会場: SCHAUT! Ausstellungsraum im Mal Seh'n Kino 
Adlerflychtstraße 6 | 60318 Frankfurt am Main

スケジュール詳細



内覧会: 2026年6月3日(火), 17:00
会場: SCHAUT! Ausstellungsraum im Mal Seh'n Kino


スケジュール詳細

2011年、私は自宅近くに広がる巨椋池干拓地で撮影した《The Stream》シリーズの制作を開始しました。以来、毎年1本ずつ制作を続け、これまでに14作品を完成させています。

 

私の住まう宇治市にある巨椋池干拓地は、私にとって特別な場所です。同じ宇治市にある『源氏物語』ゆかりの史跡や平等院、そして任天堂ミュージアムとは、まったく異なる存在です。かつて湖であった広大な土地の大部分は、現在では農地となっています。その面積は、野球場が170か所収まるほどの広さです。ここには日光や風を遮る高い建物がありません。また、農作業に携わる少数の人々を除けば、人影はほとんどありません。音についても、遠くを走る車の音と時折聞こえる鳥のさえずりだけが響く、静かな環境です。

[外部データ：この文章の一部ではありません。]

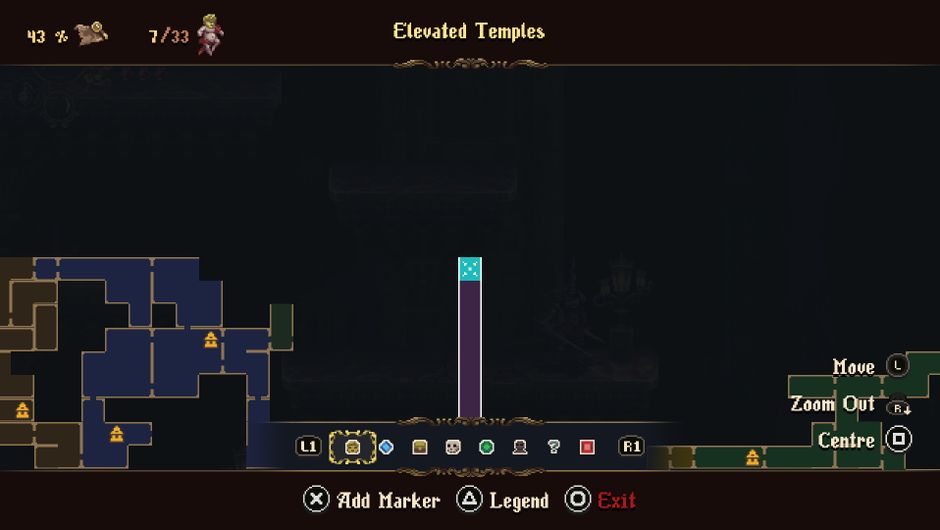
Task: Select the golden face marker icon
Action: 353,447
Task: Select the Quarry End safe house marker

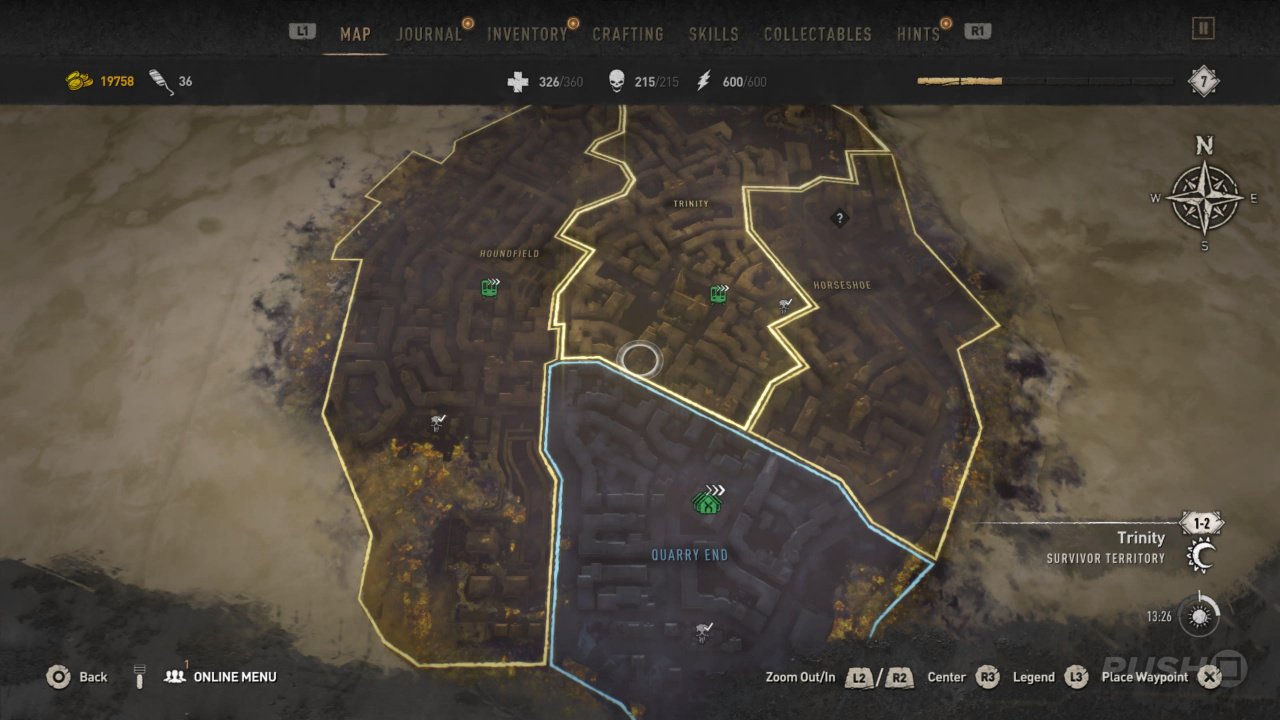Action: pyautogui.click(x=708, y=500)
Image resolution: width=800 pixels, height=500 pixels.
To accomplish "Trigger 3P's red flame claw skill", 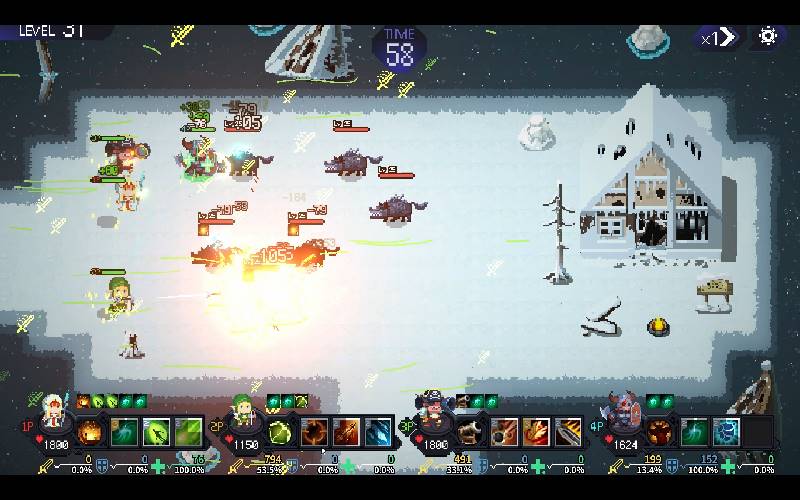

そのため、180度の視界に広がる空は、空そのものの色彩と雲の流れによって満たされています。農地に降り注ぐ光もまた、朝から夕方にかけて色彩や温度を変化させ、その移ろいを身体的に体感させます。風も、遮る建物がないため、気象そのままの風向や風速を直接感じ取ることができます。

 

干拓地は人工の土地ですが、同じ人工環境である都市のビル群とは本質的に異なります。ここで撮影・録音されるものには、都市部では得られない希少な情報が満ちています。私は、この希少な情報を含む「流れ」に注目しました。

この干拓地には、三つの流れがあります。

一つ目は、自然の流れです。川、風、雲、雨、太陽の運行、鳥の飛翔、魚の遡上など。

二つ目は、人間の活動による流れです。農耕の工程、灌漑、排水、車両の往来。

三つ目は、干拓地をめぐる歴史の流れです。湖から干拓地へと至る治水の歴史、そこに残された史跡や人々の証言です。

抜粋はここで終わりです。